Festive Baked Salmon
Ingredients
800g salmon fillet (skin on)
Marinade
1/4 cup extra virgin olive oil
2 garlic cloves, crushed
1 tbsp brown sugar
1/2 lemon, juiced
2 lemons, sliced 1cm thick with skin removed
Cream sauce
300mL sour cream
Zest of 1 lemon
1 bunch chives, finely chopped
2 spring onion, finely chopped
Topping
1 bunch curly parsely, roughly chopped
1/2 lemon, juiced
1 tbsp extra virgin olive oil
Seeds from 1 pomegranate
1/4 cup flaked almonds, roasted
Sprinkle of salt and pepper
Method
Preheat oven to 180C.
Lay out the salmon fillet on a baking tray lined with one layer of foil and one layer of baking paper on top.

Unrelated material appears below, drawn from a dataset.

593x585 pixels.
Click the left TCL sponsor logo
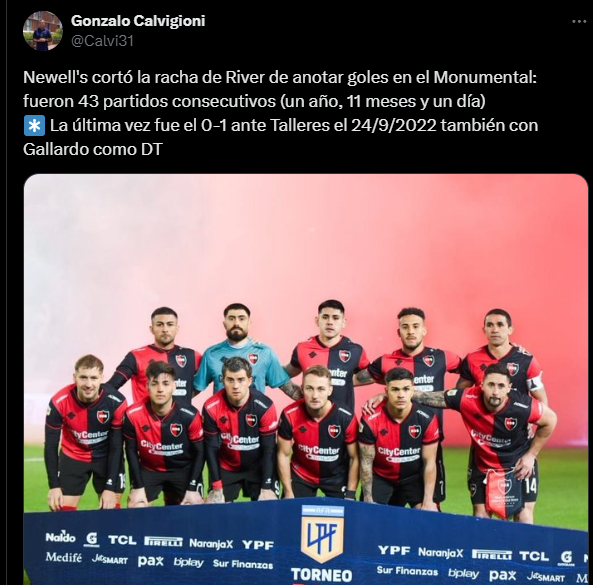[x=122, y=540]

Combine marinade ingredients- olive oil, garlic, brown sugar and lemon juice. Brush over the salmon fillet and top with layered lemon slices.
Cover the salmon fillet with a layer of baking paper or foil and ensure the salmon is sealed inside. Place in the oven for 15 minutes.
Take out of the oven and remove the foil or baking paper covering the salmon. Brush another layer of glaze and place in the oven exposed for a further 10 minutes.
Combine the cream sauce ingredients in a small bowl.
In a separate bowl, combine the parsely, lemon juice, olive oil, salt and pepper.
Once the salmon has cooled slightly, remove the layered lemon slices.
Spread the cream sauce evenly over the salmon and add on the parsely mixture. Top with the flaked almonds and pomegranate seeds before serving.